American Flag Pins Are For Idiots
Show me a man wearing an American flag pin in his lapel, and I'll show you an asshole. I'm sure there are exceptions, but in general people need to remember that lapels aren't for wearing pins to create the illusion that you're supporting the troops. They're for wearing ribbons to create the illusion that you're helping cure a disease.
Last week we had the first genuine controversy of the presidential campaign: the shocking news that Barack Obama doesn't wear an American flag lapel pin, so apparently he and America are no longer going steady. "No lapel pin, Senator? It's like not wearing pants. Why don't you just stab the Statue of Liberty in the eye while bitch-slapping a 9/11 widow?" Another in a series of bullshit non-stories that have zero effect on the troops, the war or anything in the real world -- or, as Fox calls it, "Breaking News."
A reporter in Iowa asked Obama why he doesn't wear the pin and Obama explained that, to him, wearing the pin had come to seem like a "substitute for true patriotism." Bravo, Senator. And then, in yet another shining example of why the media is part of the problem, ABC's Claire Shipman said, "TMI, too much information -- all he had to say was, 'Don't judge me by what I wear, move on.' He played into the idea that he's not ready for prime time."
What, schoolgirl? "Too much information?" What is she, 12? This is typical press hypocrisy -- they say they want somebody who doesn't give pat political answers, but when they get one, they call him a loser. They say they don't like safe robots like Hillary, but they create conditions where only that species can survive. And they give cover to people like Sean Hannity, who reported on "no pin" gate and then had to call a doctor because his fake outrage hard-on lasted longer than 72 hours.
Of course, the Republicans are the party of Mark Foley and the Rev. Ted Haggard and Larry Craig and countless other closeted homosexuals, so their fixation on jewelry is understandable, but still ... the flag is just a symbol. You're getting pissy about a brooch, you drama queens, one that was probably made in China. It's probably leaking poison lead on you right now.
At least that would be some sacrifice, because let's be honest: this generation doesn't do real sacrifice or even pay for our own wars. That's what grandkids are for! No, we do flag pins and bumper stickers. And not even bumper stickers. Bumper magnets.

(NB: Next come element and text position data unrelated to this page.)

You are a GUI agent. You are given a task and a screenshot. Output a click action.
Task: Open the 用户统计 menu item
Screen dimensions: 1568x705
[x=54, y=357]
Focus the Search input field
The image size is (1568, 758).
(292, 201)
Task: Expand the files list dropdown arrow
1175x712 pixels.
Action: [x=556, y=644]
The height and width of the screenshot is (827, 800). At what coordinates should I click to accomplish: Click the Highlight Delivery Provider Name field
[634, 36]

Because stickers are tough to get off, and we may change our mind about never forgetting.
When I see the little flag right here, the first thing I think is, you voted for, and still like, George Bush, the man who has gotten more troops unnecessarily killed and maimed by failing to plan for their mission, by pushing their units to the breaking point, by letting his corporate enablers like Halliburton, Bechtel and Blackwater rape and pillage not just the Iraqis, but our own army.
Can you imagine how apoplectic the flag-pin people would be if these same transgressions against the military were being made by Bill Clinton? Oh, who am I kidding? They'd still be obsessing about the blow job.
Bill Maher is a comedian, commentator, and host of Real Time With Bill Maher on HBO.